Le communiqué précise que le groupe d’experts a «identifié» des «personnes susceptibles d’avoir commis des crimes internationaux» et note qu’une «liste confidentielle mise à jour de noms» a été transmise à Michelle Bachelet, Haut-Commissaire des Nations Unies aux droits de l’Homme.
Elle comporterait 160 noms de dignitaires militaires et politiques saoudiens, émiratis, yéménites et houthis, d’après des informations du Guardian. Certains des actes relevés peuvent «entraîner la condamnation de personnes pour crimes de guerre si un tribunal indépendant et compétent en est saisi», explique le communiqué.
«Personne n'a les mains propres dans ce conflit», a rappelé Charles Garraway, un des experts de l’ONU, lors de la présentation du document de plus de 270 pages à la presse. Le rapport insiste plusieurs fois sur «l’obligation des Etats-tiers d’assurer le respect du droit international», citant des pays comme la France, le Royaume-Uni, les Etats-Unis ou la République islamique d’Iran qui «influencent ou apportent un soutien à une quelconque partie du conflit».
Les Etats peuvent être tenus responsables de l'aide ou de l'assistance qu'ils fournissent pour la commission de violations du droit international si les conditions de complicité sont remplies
«Les Etats peuvent être tenus responsables de l'aide ou de l'assistance qu'ils fournissent pour la commission de violations du droit international si les conditions de complicité sont remplies», est-il souligné dans le texte, jugeant que la «légalité des transferts d'armes par la France, le Royaume-Uni, les Etats-Unis et d'autres Etats reste discutable».
«Cinq ans après le début du conflit, les violations contre les civils yéménites se poursuivent sans relâche, avec un mépris total pour le sort de la population et l'absence d'action internationale pour responsabiliser les parties au conflit», s'insurge Kamel Jendoubi, président du groupe d'experts, dans le communiqué.
Auteur: RT France
Une question posée en Europe
Depuis plusieurs mois maintenant, les débats font rage sur le Vieux Continent autour de la vente d’armes à la monarchie wahhabite, que celle-ci pourrait utiliser contre des civils au Yémen. En mai dernier, plusieurs dizaines d'activistes, dont des militants d'ONG et de partis politiques, s’étaient réunis dans le port du Havre pour empêcher le départ du Bahri-Yanbu, ce navire qui, selon le site d’investigation Disclose, devait livrer «huit canons de type Caesar» à l’Arabie saoudite. Le président de la République avait alors «assumé» ces livraisons.
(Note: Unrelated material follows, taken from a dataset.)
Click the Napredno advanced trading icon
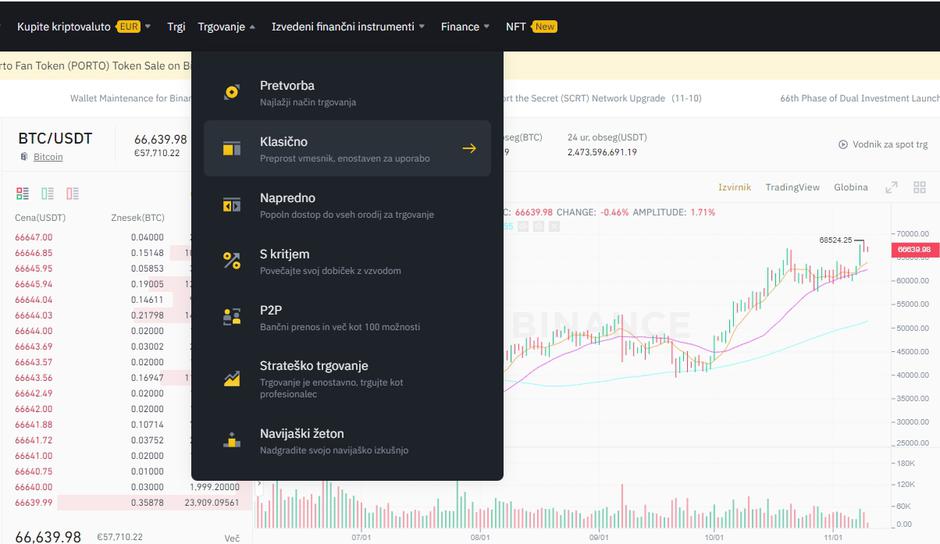This screenshot has height=544, width=940. coord(232,205)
Mais la France n’est pas seule dans ce cas. Par la voix de son chef de la diplomatie, Didier Reynders, la Belgique faisait savoir début mai qu’elle envisageait de suspendre ses livraisons d’armes au royaume des Saoud. Le 21 mai, en Italie, des syndicats de dockers refusaient de procéder au chargement de générateurs électriques sur le Bahri-Yanbu. Enfin, le 20 juin au Royaume-Uni, le gouvernement de l'époque annonçait la suspension de tous nouveaux contrats portant sur des armes pouvant être utilisées au Yémen.
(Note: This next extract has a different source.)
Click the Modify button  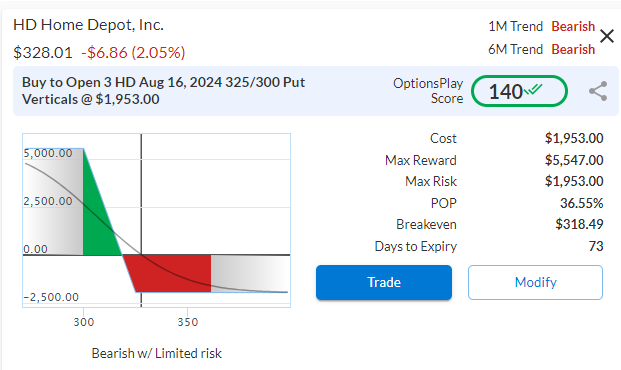click(x=535, y=282)
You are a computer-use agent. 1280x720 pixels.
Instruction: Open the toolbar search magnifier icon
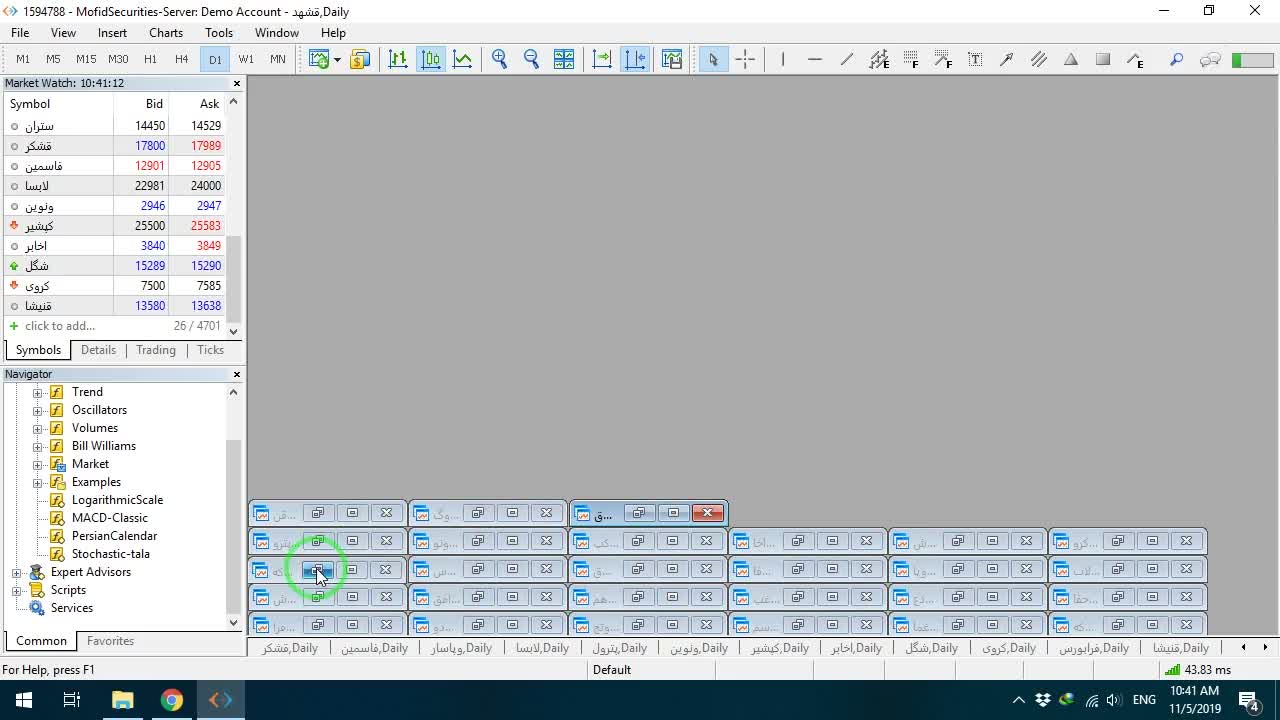point(1176,59)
Le conflit au Yémen, où l'Arabie saoudite mène une coalition militaire régionale depuis 2014, a fait des dizaines de milliers de morts, et trois millions de déplacés, d'après les Nations unies. Il s'agit de «la pire catastrophe humanitaire actuelle» selon l'ONU. Récemment, des lignes de fractures sont apparues au sein même de la coalition, après la prise du palais présidentiel à Aden par le 10 août par des séparatistes soutenus par les Emirats arabes unis, au détriment du gouvernement appuyé par Riyad.